Dr. Doyin Okupe has denied equating President Goodluck Jonathan with the late former President of South Africa, Dr. Nelson Mandela.
Okupe, who is the Senior Special Assistant to the President on Public Affairs, refuted media reports, especially in the social media that he equated Jonathan to the late Mandela, saying it was an invention by some individuals whose motive, he said, was to mislead unsuspecting users of social media.
“I check (sic) through the history of Nigeria among our past and present leaders, the only one we can call our Mandela is President Jonathan. There is no President in Nigeria that has sacrificed 13 hours to discuss with ASUU,” Okupe was quoted as allegedly saying in the statement which drew widespread condemnation.
But in a statement signed by the Head of Media in his office, Mr. Bamidele Salam, Okupe while giving a background to this statement purportedly likening President Jonathan to the former post-apartheid South African President, said the AIT programme where it was alleged that he made the statement was recorded at about 5pm on Thursday, November 5, whereas the death of Mandela was announced almost four hours later.
He, therefore, wondered how he could have spoken about a living Mandela as if he were dead and then compared him with any other person.
“It is clear that the authors of these false quotes are linked by the same desire to mislead innocent members through a consistent pattern of published falsehood in a manner as to portray Okupe as an enemy of adherents of a particular faith, geo-political zone or some other noble causes in the polity”, Salam’s statement read in part.

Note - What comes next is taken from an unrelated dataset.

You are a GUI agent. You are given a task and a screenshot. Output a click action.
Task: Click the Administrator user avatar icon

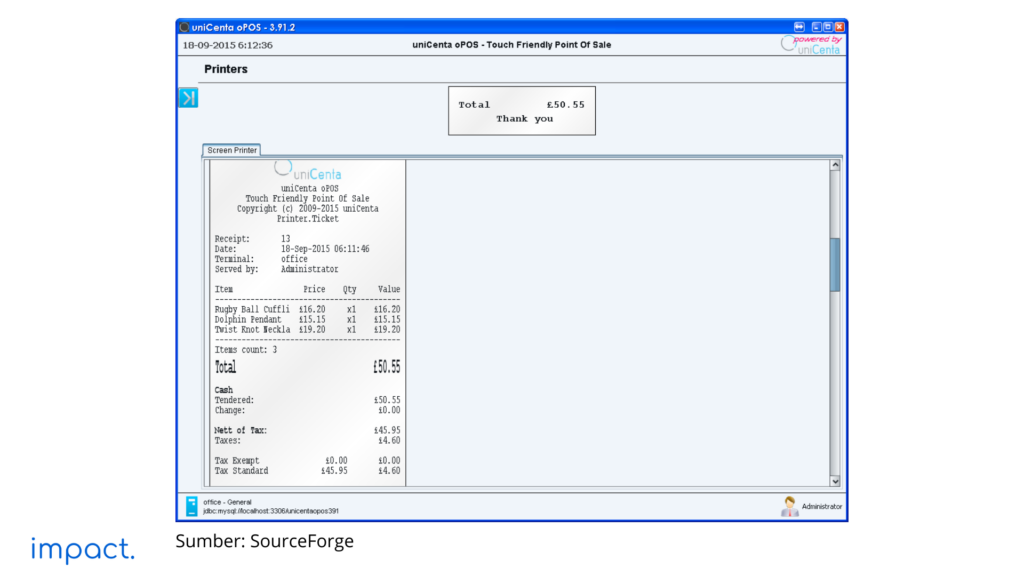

Salam expressed dismay that many online commentators believed what he described as false publication and continued to make disparaging comments in response to the untrue posting.

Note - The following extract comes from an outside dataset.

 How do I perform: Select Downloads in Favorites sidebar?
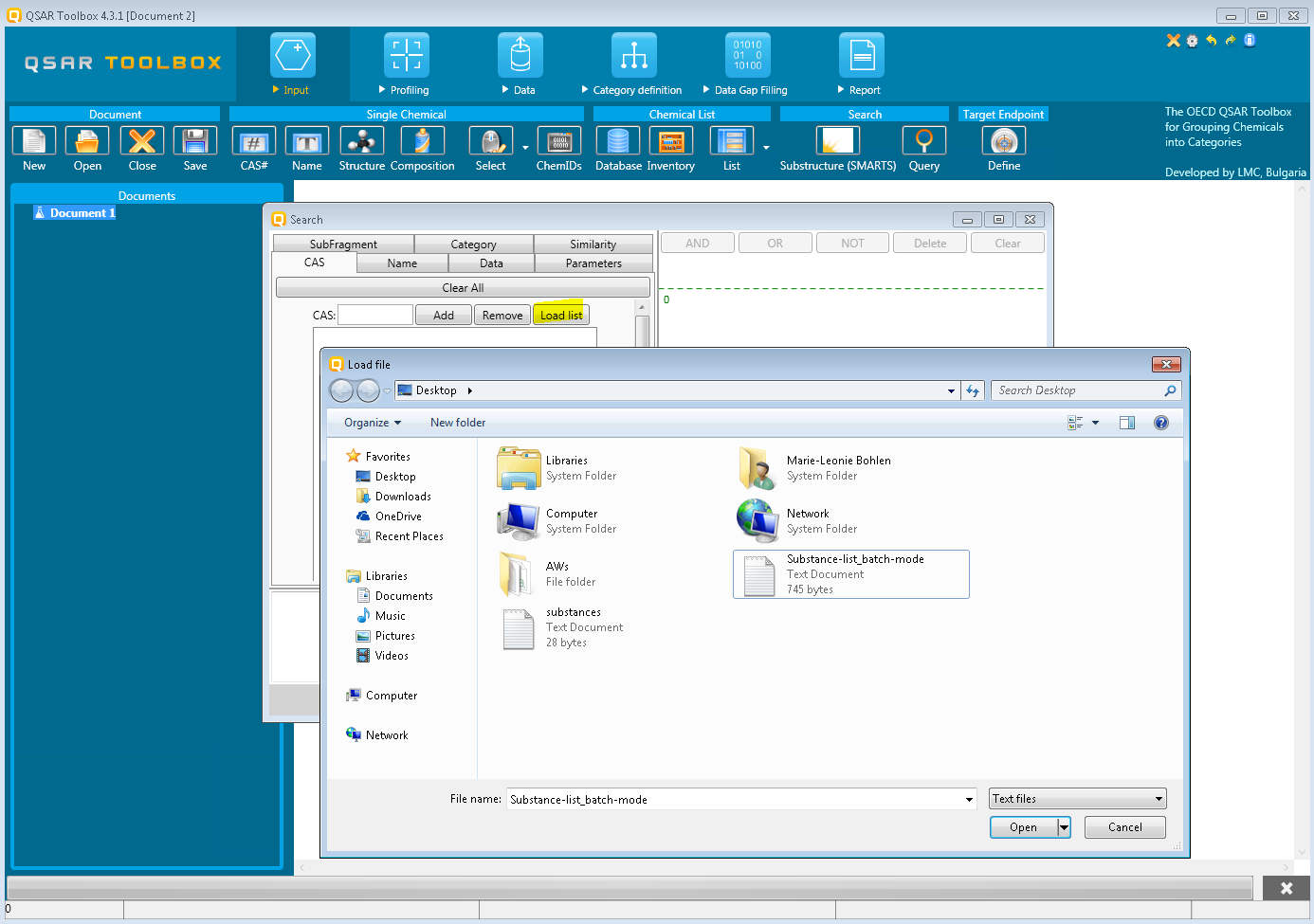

He also alleged that a group, known as Arewa Vanguard on Facebook, which he said started the trend of crediting false statements to Okupe, had also lied by quoting the presidential aide as saying at a press conference that the ongoing strike by the members of the Academic Staff Union of Universities was being sponsored by a former Head of State, Gen. Muhammadu Buhari (rtd.) and a former Governor of Lagos State, Bola Tinubu.
He also recalled that the Arewa Vanguard had once quoted Okupe as attributing terrorism to Muslims and Islam, thereby, portraying him as a religious bigot.
Salam said the statement was obviously from the imagination of the author, who he said, had misled a number of people into making invidious remarks about Okupe, whose statements about the ASUU strike, according to him, are always signed and presented to the media.